La historia suele escribirse con sangre y fuego, pero pocas veces con la contundencia de lo ocurrido este sábado. Ali Khamenei, el hombre que encarnó el poder absoluto en Irán durante casi cuatro décadas, ha muerto. La noticia, que circuló como un rumor eléctrico durante horas, fue confirmada finalmente por el presidente Donald Trump desde su cuenta en Truth Social: el complejo de seguridad del ayatolá en Teherán fue reducido a escombros por una operación aérea conjunta entre Estados Unidos e Israel.
El ocaso del «Gran Árbitro» de la Revolución
Khamenei no era solo un líder; era el arquitecto de un orden teocrático que desde 1989 —tras la muerte de Khomeini— desafió a Occidente y moldeó la inestabilidad de Oriente Medio. Desde una perspectiva filosófica, Khamenei representó la cristalización de una voluntad de poder que fusionó la jurisprudencia islámica con un control estatal férreo.
Bajo su mando, Irán no solo desarrolló su polémico programa nuclear, sino que tejió lo que él llamaba el «Eje de la Resistencia», financiando a grupos como Hezbollah y Hamas. Hoy, ese eje se encuentra descabezado. Trump, en su estilo habitual, fue lapidario: «Khamenei, una de las personas más malvadas de la historia, está muerto. Es la mayor oportunidad para que el pueblo iraní recupere su país».

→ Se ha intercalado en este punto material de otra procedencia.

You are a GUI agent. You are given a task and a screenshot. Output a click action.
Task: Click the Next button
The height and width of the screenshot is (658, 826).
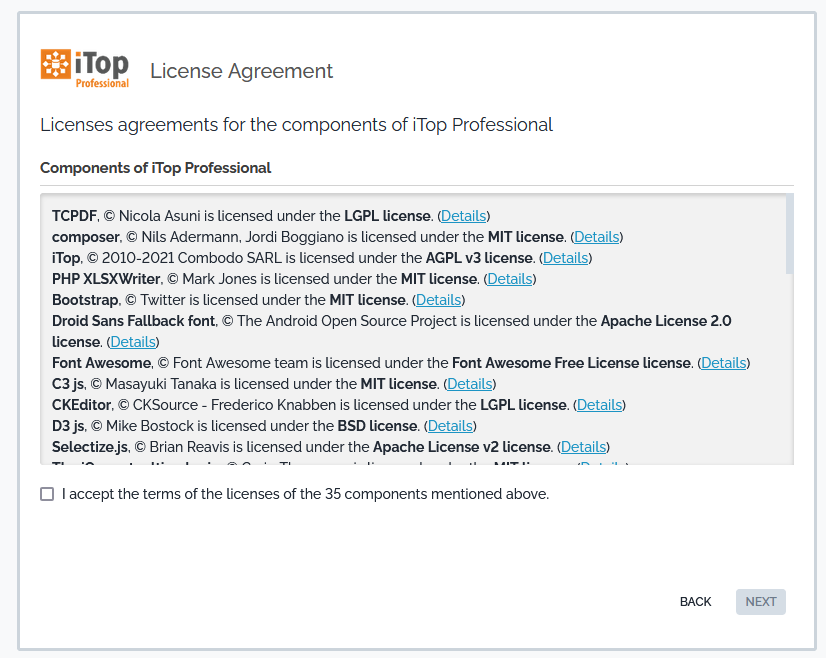(761, 602)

Un cuerpo entre los escombros
La confirmación técnica llegó desde Jerusalén. El primer ministro Benjamin Netanyahu aseguró que existen «indicios claros» del deceso del ayatolá. Según fuentes de la cadena israelí KAN, tanto Trump como Netanyahu habrían tenido acceso a material fotográfico del cuerpo recuperado entre los restos del complejo residencial en Teherán.
Hitos de una vida en la cúspide:
- Sobreviviente: En 1981 salió vivo de un atentado que le inmovilizó la mano derecha.
- Presidente y Líder: Gobernó durante la guerra Irán-Irak y consolidó su poder tras una reforma constitucional a medida.
- Represión interna: Su legado queda manchado por la asfixia de los movimientos reformistas y la reciente brutalidad contra las mujeres tras el caso de Mahsa Amini en 2022.
¿Hacia un cisma en Teherán?
La gran pregunta que nos queda como analistas es: ¿quién sigue? Con la reciente muerte de Ebrahim Raisi, el camino sucesorio es un laberinto de espejos. El nombre de su hijo, Mojtaba Khamenei, surge con fuerza, pero la historia nos enseña que cuando un «Sol» tan absoluto se apaga, las sombras de las facciones internas suelen desatar guerras civiles o colapsos institucionales.
Irán está hoy ante un espejo roto. El mundo observa con una mezcla de esperanza y terror: ¿es este el inicio de una democracia persa o el preámbulo de un caos nuclear?